During that vast stretch of time, plants relied on spores for reproduction — tiny, single-celled packages that could scatter and grow into new plants. An early group of plants called progymnosperms began manufacturing two sets of specialized spores, male and female. Those were shed from the plant and, if they landed close together, fertilization could take place, producing a new embryo and ultimately a whole new plant.

 

Eventually, however, evolution came up with seeds as a better solution. With their multiple cells, seeds can be much larger than spores and can sit inside protective shells.
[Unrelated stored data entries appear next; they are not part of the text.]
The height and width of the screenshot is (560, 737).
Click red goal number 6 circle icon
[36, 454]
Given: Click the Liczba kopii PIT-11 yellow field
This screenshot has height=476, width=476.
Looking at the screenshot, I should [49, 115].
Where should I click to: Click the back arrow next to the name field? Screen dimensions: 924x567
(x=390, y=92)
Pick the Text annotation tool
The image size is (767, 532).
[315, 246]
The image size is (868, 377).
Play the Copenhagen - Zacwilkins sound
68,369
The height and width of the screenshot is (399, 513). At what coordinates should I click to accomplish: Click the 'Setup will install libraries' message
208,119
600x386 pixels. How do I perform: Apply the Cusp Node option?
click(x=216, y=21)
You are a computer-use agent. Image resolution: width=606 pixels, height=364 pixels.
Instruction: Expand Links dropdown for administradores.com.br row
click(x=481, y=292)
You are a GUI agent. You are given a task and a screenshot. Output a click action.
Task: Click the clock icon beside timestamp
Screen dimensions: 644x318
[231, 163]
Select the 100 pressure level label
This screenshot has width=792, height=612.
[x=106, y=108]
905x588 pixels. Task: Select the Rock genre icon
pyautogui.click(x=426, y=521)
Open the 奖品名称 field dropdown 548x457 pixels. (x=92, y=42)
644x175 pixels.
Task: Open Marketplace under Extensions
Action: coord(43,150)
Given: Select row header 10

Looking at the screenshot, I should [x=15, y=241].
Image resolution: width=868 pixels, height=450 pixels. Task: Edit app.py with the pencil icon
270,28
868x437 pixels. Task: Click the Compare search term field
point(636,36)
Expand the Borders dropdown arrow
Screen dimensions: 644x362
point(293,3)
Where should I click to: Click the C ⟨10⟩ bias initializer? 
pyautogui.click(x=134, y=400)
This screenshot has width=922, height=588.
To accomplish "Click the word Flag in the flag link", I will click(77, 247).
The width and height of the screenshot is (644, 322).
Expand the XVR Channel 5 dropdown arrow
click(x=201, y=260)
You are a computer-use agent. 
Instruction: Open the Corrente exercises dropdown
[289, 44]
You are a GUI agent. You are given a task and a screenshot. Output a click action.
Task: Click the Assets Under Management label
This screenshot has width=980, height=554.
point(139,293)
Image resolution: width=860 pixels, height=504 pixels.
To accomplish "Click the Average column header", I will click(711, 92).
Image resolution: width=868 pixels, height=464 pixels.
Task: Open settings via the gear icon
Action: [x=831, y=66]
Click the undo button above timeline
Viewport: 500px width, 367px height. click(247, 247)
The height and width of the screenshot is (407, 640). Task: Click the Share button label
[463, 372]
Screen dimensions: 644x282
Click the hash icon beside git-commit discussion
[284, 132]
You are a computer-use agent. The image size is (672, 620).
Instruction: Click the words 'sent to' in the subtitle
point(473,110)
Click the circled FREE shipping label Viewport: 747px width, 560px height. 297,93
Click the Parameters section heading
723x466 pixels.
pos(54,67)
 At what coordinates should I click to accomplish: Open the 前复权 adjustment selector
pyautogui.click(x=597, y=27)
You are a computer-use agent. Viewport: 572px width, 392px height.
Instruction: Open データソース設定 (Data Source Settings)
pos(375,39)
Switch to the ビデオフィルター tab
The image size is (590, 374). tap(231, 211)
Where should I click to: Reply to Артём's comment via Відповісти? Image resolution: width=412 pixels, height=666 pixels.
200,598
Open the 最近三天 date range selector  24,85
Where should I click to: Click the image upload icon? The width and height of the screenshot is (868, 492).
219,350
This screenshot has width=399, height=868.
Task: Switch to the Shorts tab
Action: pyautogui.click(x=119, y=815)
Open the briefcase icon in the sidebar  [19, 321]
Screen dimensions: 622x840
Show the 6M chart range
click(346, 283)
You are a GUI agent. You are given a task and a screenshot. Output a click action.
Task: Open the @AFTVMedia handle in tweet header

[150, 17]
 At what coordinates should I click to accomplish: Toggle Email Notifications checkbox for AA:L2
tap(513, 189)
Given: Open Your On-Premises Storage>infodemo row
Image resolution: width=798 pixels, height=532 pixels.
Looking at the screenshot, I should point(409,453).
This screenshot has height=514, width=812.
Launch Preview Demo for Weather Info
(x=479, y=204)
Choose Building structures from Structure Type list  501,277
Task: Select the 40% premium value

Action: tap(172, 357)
Seeds can carry their own stores of food, providing fledgling plants with an immediate source of energy, and they’re also far more adaptable and resilient in various environments, allowing them to lay dormant for hundreds — and in some cases thousands — of years.

 

Today, there are almost 400,000 known species of plants, and the vast majority of them produce seeds. But spore-producing plants — including mosses, ferns, fungi, and algae — still thrive in suitable habitats, serving as living reminders of how plants conquered the land long before seeds existed.

 

Bamboo can grow 35 inches in a single day.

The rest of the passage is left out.